The appliance form factor saves time in hardware acquisition, installation and integration, daily management, as well as patching and updating. The single call support from Commvault simplifies the technical support process on the entire solution. The Commvault HyperScale™ Appliance offers similar scaling and resiliency benefits as described above. The fundamental architecture remains the same as a software only deployment of HyperScale.™ One added benefit of the appliance form factor is that CommServe® can be hosted natively within the appliance on the shared hypervisor layer. CommServe® runs within a Windows VM on a node of the user’s choice. In case of a failure, CommServe® VM is failed over to another node within the HyperScale™ deployment, which ensures the backups continue to run.
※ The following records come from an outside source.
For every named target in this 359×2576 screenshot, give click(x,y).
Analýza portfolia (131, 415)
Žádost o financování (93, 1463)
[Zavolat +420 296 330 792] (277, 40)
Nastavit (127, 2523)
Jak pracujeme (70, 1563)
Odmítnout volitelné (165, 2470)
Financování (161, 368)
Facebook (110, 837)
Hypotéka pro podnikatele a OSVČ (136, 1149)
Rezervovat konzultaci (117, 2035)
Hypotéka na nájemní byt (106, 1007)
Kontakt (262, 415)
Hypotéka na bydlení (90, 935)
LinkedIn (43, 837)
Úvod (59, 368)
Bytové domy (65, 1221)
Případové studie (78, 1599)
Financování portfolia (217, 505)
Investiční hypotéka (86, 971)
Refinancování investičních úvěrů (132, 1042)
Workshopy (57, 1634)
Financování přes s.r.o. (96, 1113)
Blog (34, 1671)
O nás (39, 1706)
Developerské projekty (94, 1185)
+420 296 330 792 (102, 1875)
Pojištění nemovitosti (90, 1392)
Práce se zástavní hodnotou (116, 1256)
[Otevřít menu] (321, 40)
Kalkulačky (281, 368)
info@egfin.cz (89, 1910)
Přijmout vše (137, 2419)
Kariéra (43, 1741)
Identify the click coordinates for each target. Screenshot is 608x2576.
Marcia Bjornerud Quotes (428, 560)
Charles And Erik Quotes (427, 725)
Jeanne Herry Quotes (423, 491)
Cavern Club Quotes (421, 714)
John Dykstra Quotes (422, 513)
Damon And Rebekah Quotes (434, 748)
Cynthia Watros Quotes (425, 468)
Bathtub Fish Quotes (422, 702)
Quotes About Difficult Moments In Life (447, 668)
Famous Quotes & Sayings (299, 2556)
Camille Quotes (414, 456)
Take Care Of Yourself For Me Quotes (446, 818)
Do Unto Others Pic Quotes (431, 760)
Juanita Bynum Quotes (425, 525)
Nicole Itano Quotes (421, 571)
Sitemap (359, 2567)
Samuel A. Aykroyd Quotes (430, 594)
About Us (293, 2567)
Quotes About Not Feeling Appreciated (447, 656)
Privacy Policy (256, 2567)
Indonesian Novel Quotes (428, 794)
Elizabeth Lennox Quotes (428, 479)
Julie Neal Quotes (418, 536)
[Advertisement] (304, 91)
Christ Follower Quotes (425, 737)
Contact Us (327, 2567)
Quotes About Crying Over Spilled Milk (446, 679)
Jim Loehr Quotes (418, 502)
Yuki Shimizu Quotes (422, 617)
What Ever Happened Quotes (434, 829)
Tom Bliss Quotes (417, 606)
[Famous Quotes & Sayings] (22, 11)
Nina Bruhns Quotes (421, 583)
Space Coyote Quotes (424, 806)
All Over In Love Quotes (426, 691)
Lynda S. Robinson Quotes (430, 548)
Key benefits of Commvault HyperScale™ Technology

  • Simplicity: Deploy and expand a hyperconverged pool in as little as 30 minutes. Single, easy to use management console, Commvault Command Center™, delivers simplified management of the entire solution.
  • Lower Infrastructure Costs: Runs on general purpose x86 servers with built-in storage. Eliminates the need for expensive external storage. Eliminates dedicated media servers further reducing hardware costs.
  • Resiliency and Availability: Highly resilient architecture with redundant hardware components. Erasure encoding ensures data is available through multiple drive or node failures. Partitioned deduplication and Gridstor® enable data management operations to run uninterrupted. WAN optimized replication and geo-dispersed clustering options are available for DR.
  • Active Copy Management: Active Copy Management for all critical enterprise applications on a variety of physical and virtual platforms for very low RPO/RTO. Tight integration with all major primary storage vendors for snapshot based copy management including new flash based devices.
  • High Performance Deduplication: Large deduplication pools with distributed processing across multiple nodes to meet the most demanding RPO/RTO needs.
  • Operational Efficiency: No fork lift upgrades needed. Evergreen storage pool with nodes that can be upgraded/replaced/fixed without disruption of services.
  • Scale and Flexibility: Storage pool can start small and expand dynamically as needed, up to petabytes of usable capacity. Mix multiple generations of hardware in a single pool to rapidly benefit from newer architectures and drive densities.
  • Instant Data Access: Restore-less access to data copies by users and applications using standard interfaces from all managed copies including cloud copies. Scale-out compute nodes can handle the most demanding read requests across several users or applications.
  • Cloud Integration: Tier to all major public cloud storage providers for offsite copies and long term retention. Transform on-premises workloads into public cloud instances, protect cloud-native workloads and replicate data back to on-premises. Provisioning policies to spin up/spin down cloud resources on demand.
  • Automation and APIs: Programmable workflow engine to automate the most complex tasks involving the usage of secondary storage copies, and create custom portals to suit the unique needs of an organization. Command line tools and REST API available to be used with multiple programming tools including C#, Python and Ruby.
  • Validated Reference Designs: Validated reference designs with leading hardware providers to offer flexibility and choice for underlying hardware.
  • Simplified Support: Commvault® is responsible for supporting all elements of the software stack including the operating system for the storage pool nodes. On the the Commvault HyperScale™ Appliance, complete stack support, inclusive of hardware, is handled directly through Commvault.
  • Flexible Pricing Options: Simple, flexible and subscription based pricing models for cloud like economics and quicker ROI.

Uniquely broad platform support

Commvault understands that when it comes to data management on-premises and in the cloud, customers have to deal with various kinds of workloads. With that in mind, Commvault HyperScale™ Technology supports over 200 platforms which includes various operating systems, applications & databases, storage platforms, big data, SaaS and cloud native applications to provide comprehensive coverage for workloads in the industry.